La chica no perdió tiempo. En cuanto lo vio asentir, pasó un brazo por encima de los hombros de su amiga y la instó a caminar en dirección a donde se encontraba su departamento. Se contuvo para no seguirla. No deseaba alejarse de ella otra vez, quería estar a su lado y no volver a perderla de vista. No obstante, en ese momento, no era su consuelo el que necesitaba.

—Estarán bien —oyó decir a su compañero.

Él asintió, una vez más. Sabía del fuerte vínculo que las unía y lo mucho que se querían. Daniela sabría cómo confortarla, qué decirle para calmarla, incluso, de un modo en el que, tal vez, él no podría. Por otro lado, todavía podía sentir la tensión en su cuerpo, la adrenalina recorriendo sus venas, y necesitaba liberarse de eso antes de volver a estar con ella.

—Hay un gimnasio en el hotel. Creo que me vendría bien descargar un poco.

—Música para mis oídos —replicó Pablo con una sonrisa.
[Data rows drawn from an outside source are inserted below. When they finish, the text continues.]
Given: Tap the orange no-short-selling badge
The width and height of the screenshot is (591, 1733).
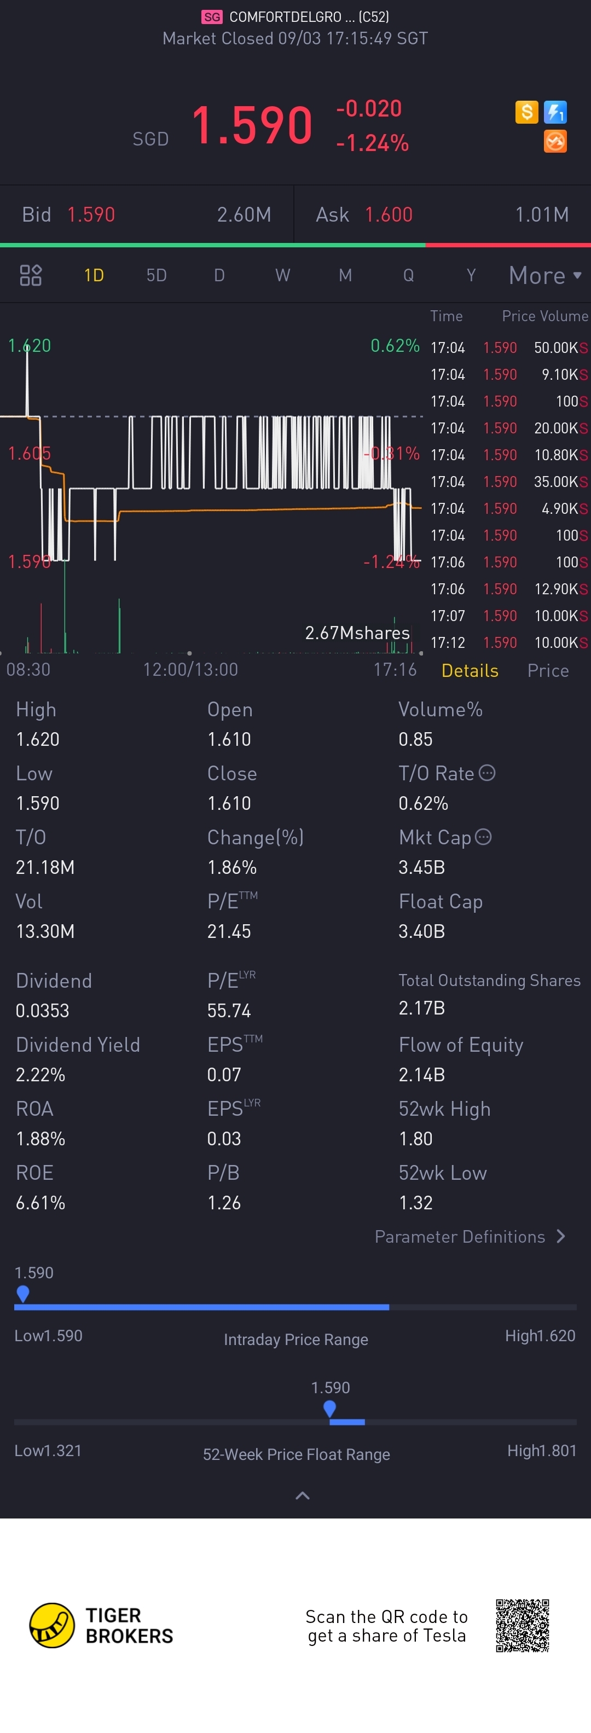Looking at the screenshot, I should 555,141.
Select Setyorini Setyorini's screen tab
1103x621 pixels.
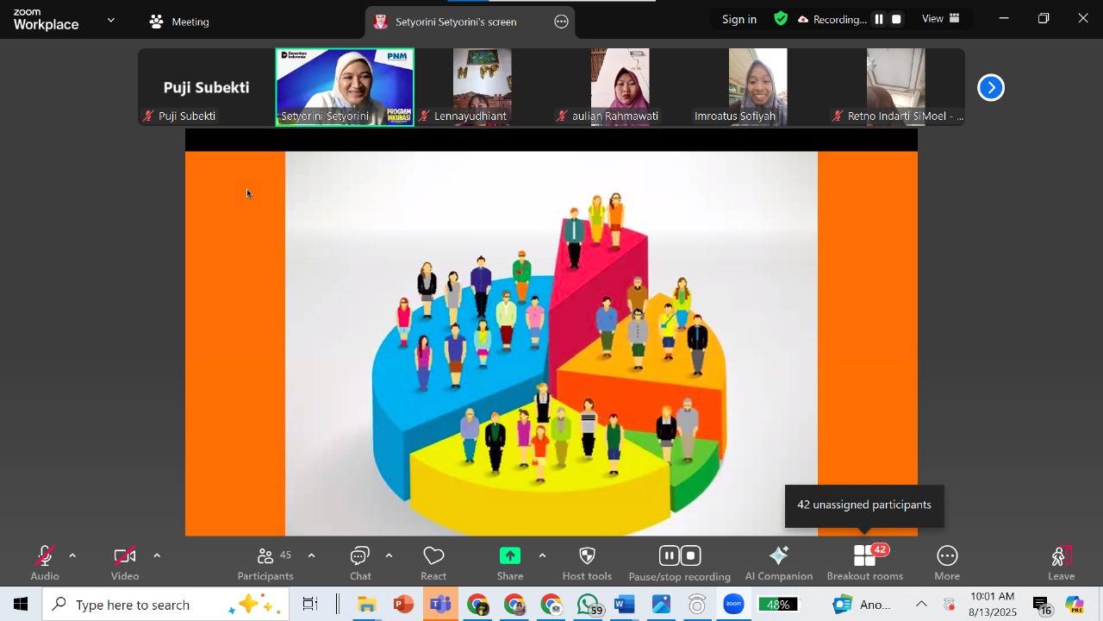tap(455, 22)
Si había algo que ambos disfrutaban era el ejercicio físico.

—¿Les molesta si me sumo?

La voz de José lo tomó por sorpresa. Había estado tan centrado en Lucila que no se había percatado de que seguía allí.

—Por supuesto que no —afirmó y mirando alrededor, prosiguió—: ¿Dónde están los demás?

Él sonrió.

—No van a poder creerlo. Vamos, se los cuento de camino.

Cuando, horas después, regresó al departamento, Lucila estaba dormida. Daniela le contó que había llorado mucho, pero que, al final, había logrado calmarse. A continuación, lo abrazó y, emocionada, le agradeció por haber salvado a su amiga. Por último, se despidió con un beso y se marchó junto a Pablo en dirección a la unidad que Bruno les había dado para que durmiesen durante su estadía.

Tras cerrar la puerta, se dirigió a la habitación y, luego de corroborar que seguía dormida, se metió en la ducha. Los músculos le dolían, y no era para menos, los había llevado al límite en un intento por mitigar el recuerdo del pánico que había experimentado antes, al pensar que no llegaría a tiempo. Estaba exhausto y, aun así, seguía sintiéndose tenso; pero sabía que eso no cambiaría hasta que la tuviese de nuevo entre sus brazos.

Luego de secarse, se puso unos bóxers y, manteniendo su torso desnudo, se acostó a su lado. Lucila estaba de costado dándole la espalda, por lo que, con sumo cuidado de no despertarla, pasó un brazo por encima de su cuerpo y lo pegó al suyo. Esa noche, más que ninguna otra, necesitaba de su cercanía, de su calor.

Sonrió al oírla suspirar en cuanto sus cuerpos se tocaron. Incluso dormida, parecía ser capaz de sentirlo. Cerró los ojos e inspiró profundo. Ahora ya podía descansar. Lucila estaba con él, a salvo.